En vertu de la future loi sur la protection des renseignements numériques, les organismes seront obligés d'aviser les personnes touchées par la perte ou le vol de renseignements personnels, comme c'est déjà le cas dans de nombreux pays et États américains.

Les Canadiens devront s'habituer à recevoir une lettre leur disant: Oups! Nous avons compromis vos renseignements personnels.

Les organismes fautifs devront aussi aviser le Commissariat, faute de quoi ils s'exposeront à des amendes allant jusqu'à 100 000$. En plus, les organismes devront tenir un registre de toutes les atteintes et le fournir au Commissariat sur demande.

Tout cela réjouit le commissaire, qui réclame des pouvoirs accrus depuis longtemps.

«Mais c'est une loi très minimaliste.
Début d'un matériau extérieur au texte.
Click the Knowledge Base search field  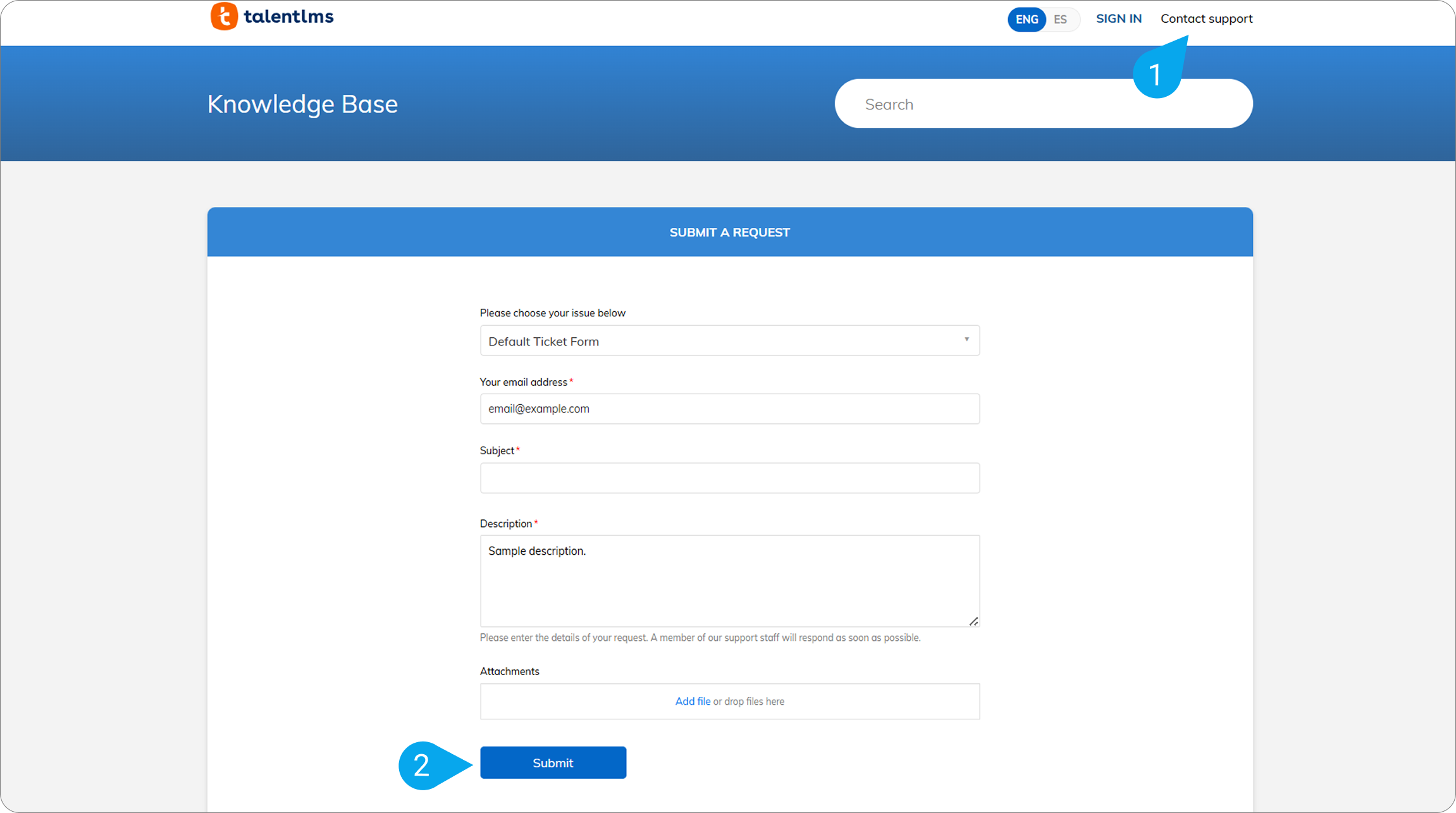(987, 104)
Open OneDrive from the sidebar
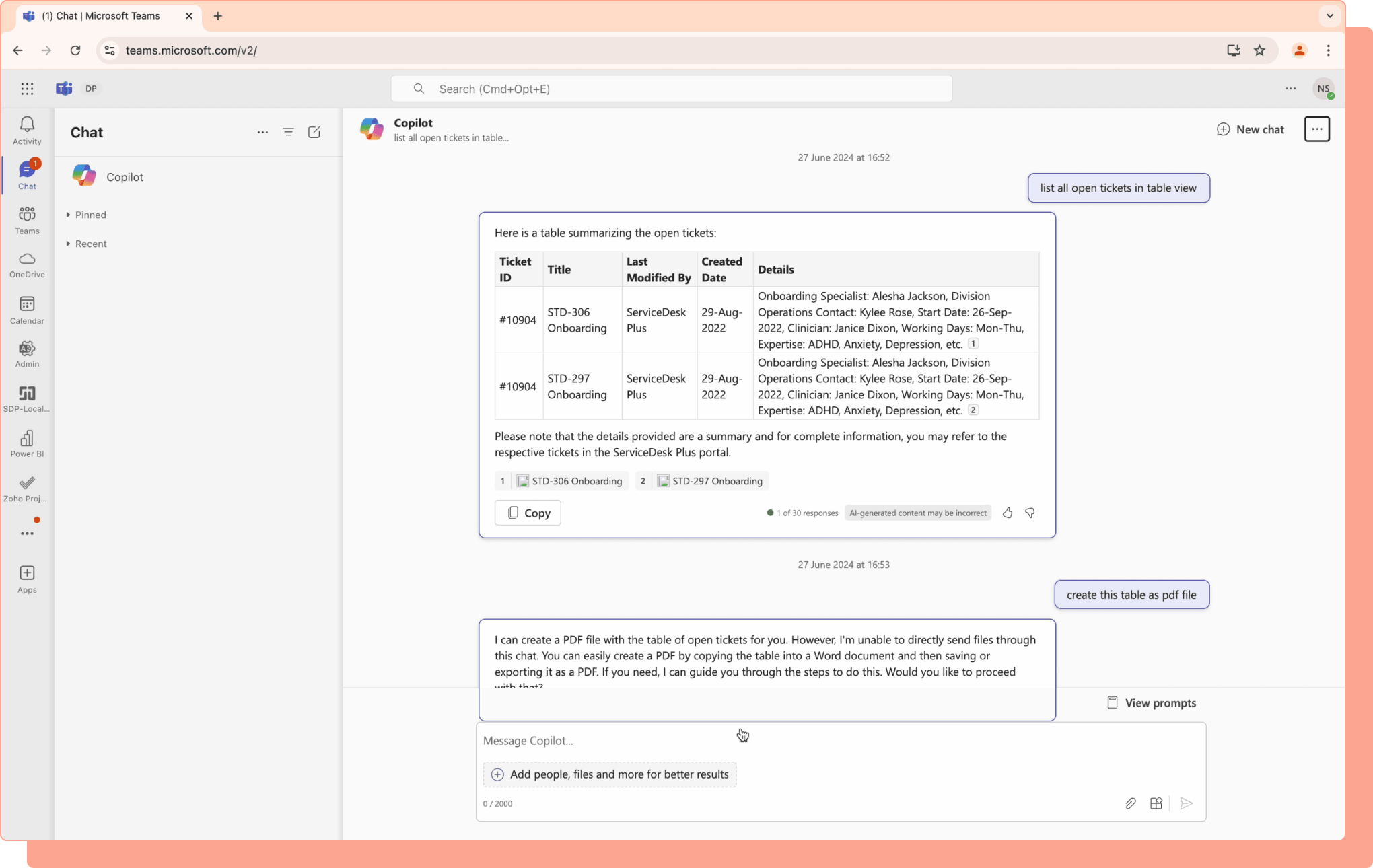Viewport: 1373px width, 868px height. pos(27,264)
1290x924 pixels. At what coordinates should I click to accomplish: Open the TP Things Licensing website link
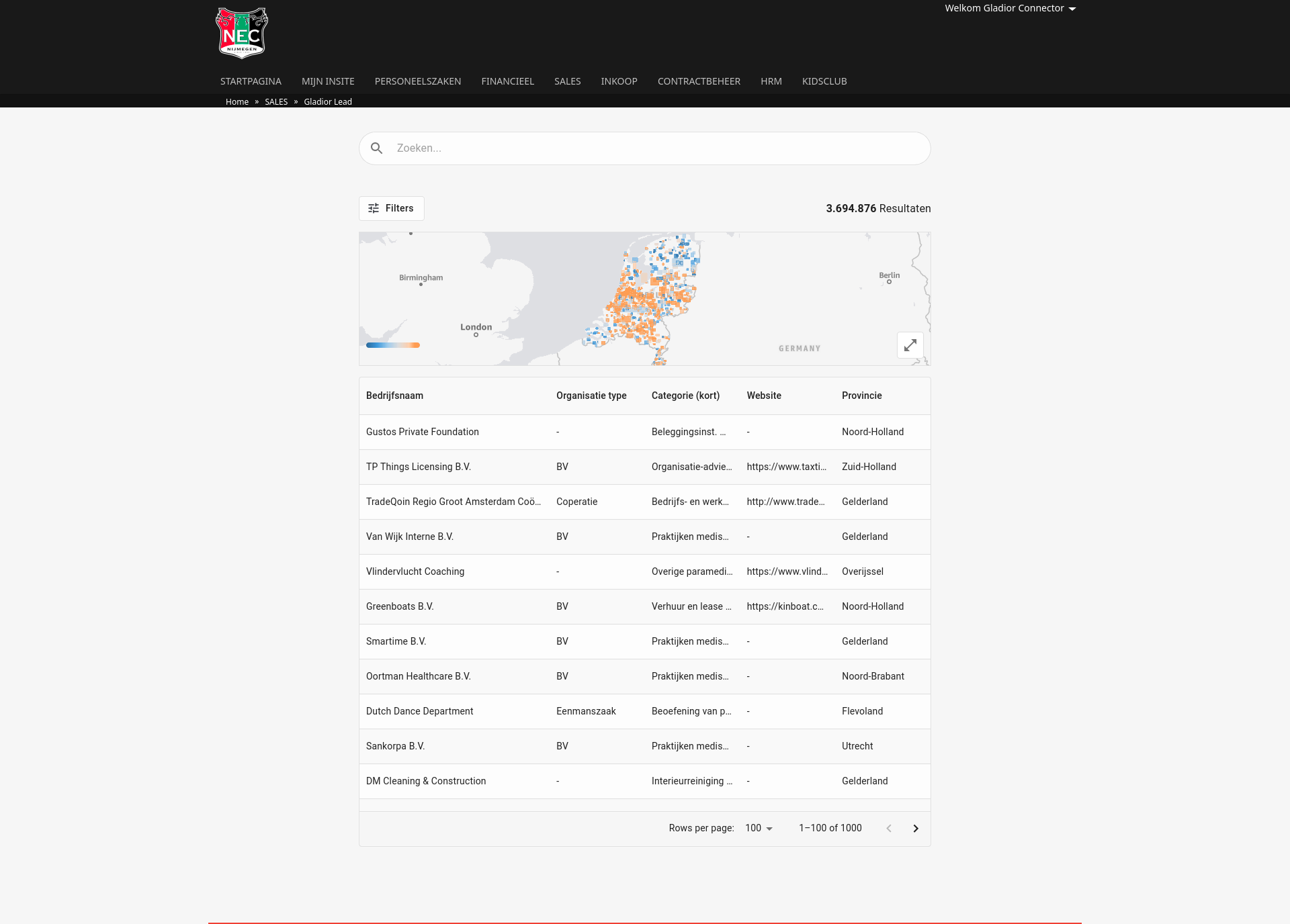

Une loi Mickey Mouse, car les sanctions ne sont pas au rendez-vous», dit Me Vincent Gautrais, professeur titulaire de la Chaire de l'Université de Montréal en droit de la sécurité et des affaires électroniques.

Il n'y a aucune sanction de prévue pour les entreprises qui laissent filer les données de leurs clients, aucune indemnité de prévue pour les victimes qui doivent réclamer des dommages et intérêts à la Cour fédérale, une démarche laborieuse qui rapporte rarement des sommes pharaoniques.
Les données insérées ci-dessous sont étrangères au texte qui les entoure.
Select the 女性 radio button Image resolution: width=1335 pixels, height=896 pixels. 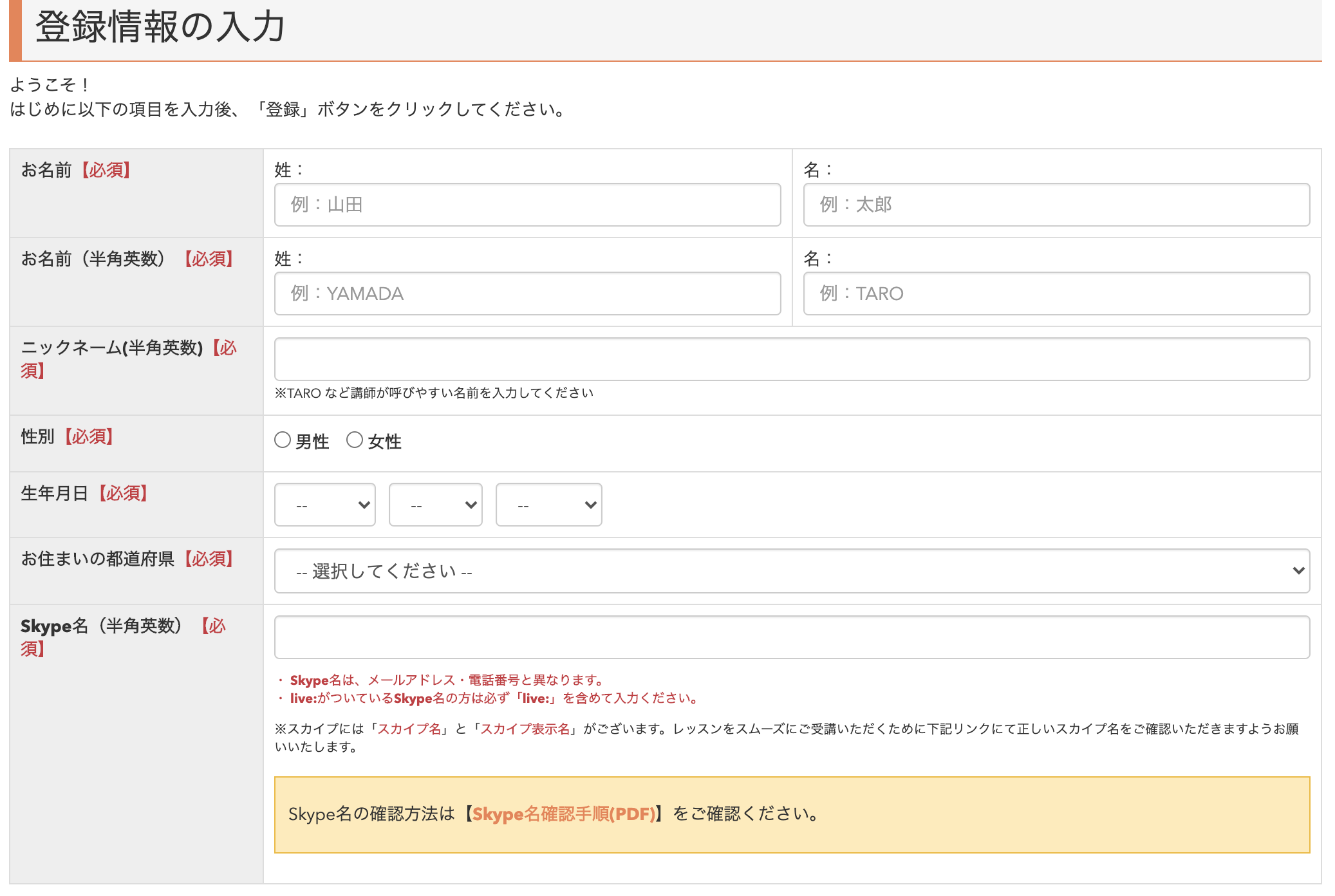tap(355, 440)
Pour inciter les entreprises à être plus vigilantes, devrait-on publier une liste des entreprises les plus négligentes?

Cela se fait en Californie, signale Me Gautrais. Chez nous, le Conseil de la radiodiffusion et des télécommunications canadiennes (CRTC) diffuse le nom des entreprises de télémarketing qui embêtent les consommateurs, malgré les règles de la Liste nationale de numéros de télécommunication exclus.

Devrait-on carrément imposer des sanctions? C'est ce que l'Europe veut faire, répond Me Gautrais. Les entreprises pourraient avoir à verser des centaines de millions en cas d'atteinte à la vie privée de leurs clients, même s'ils n'ont pas subi de dommage.

Les États-Unis ont choisi une autre voie. Google et Facebook devront procéder à un audit de la sécurité de la vie privée de leurs clients pour les 20 prochaines années, à l'issue d'une négociation avec la Federal Trade Commission.

Mine de rien, cette approche peut être aussi coûteuse qu'une sanction. À preuve, la loi Sarbanes-Oxley adoptée après le scandale Enron a coûté des dizaines de milliards aux entreprises qui ont dû se conformer aux nouvelles règles comptables, rappelle Me Gautrais.

Il faut y aller avec mesure si on ne veut pas brimer inutilement le potentiel de croissance de l'industrie numérique. «Limiter la vitesse à 70 km/h sur l'autoroute réduirait certainement le nombre d'accidents, compare Me Gautrais. Mais à quel coût?»

En attendant qu'on trouve la meilleure formule pour assurer une saine gouvernance de la sécurité informatique, la divulgation obligatoire reste un pas dans la bonne direction.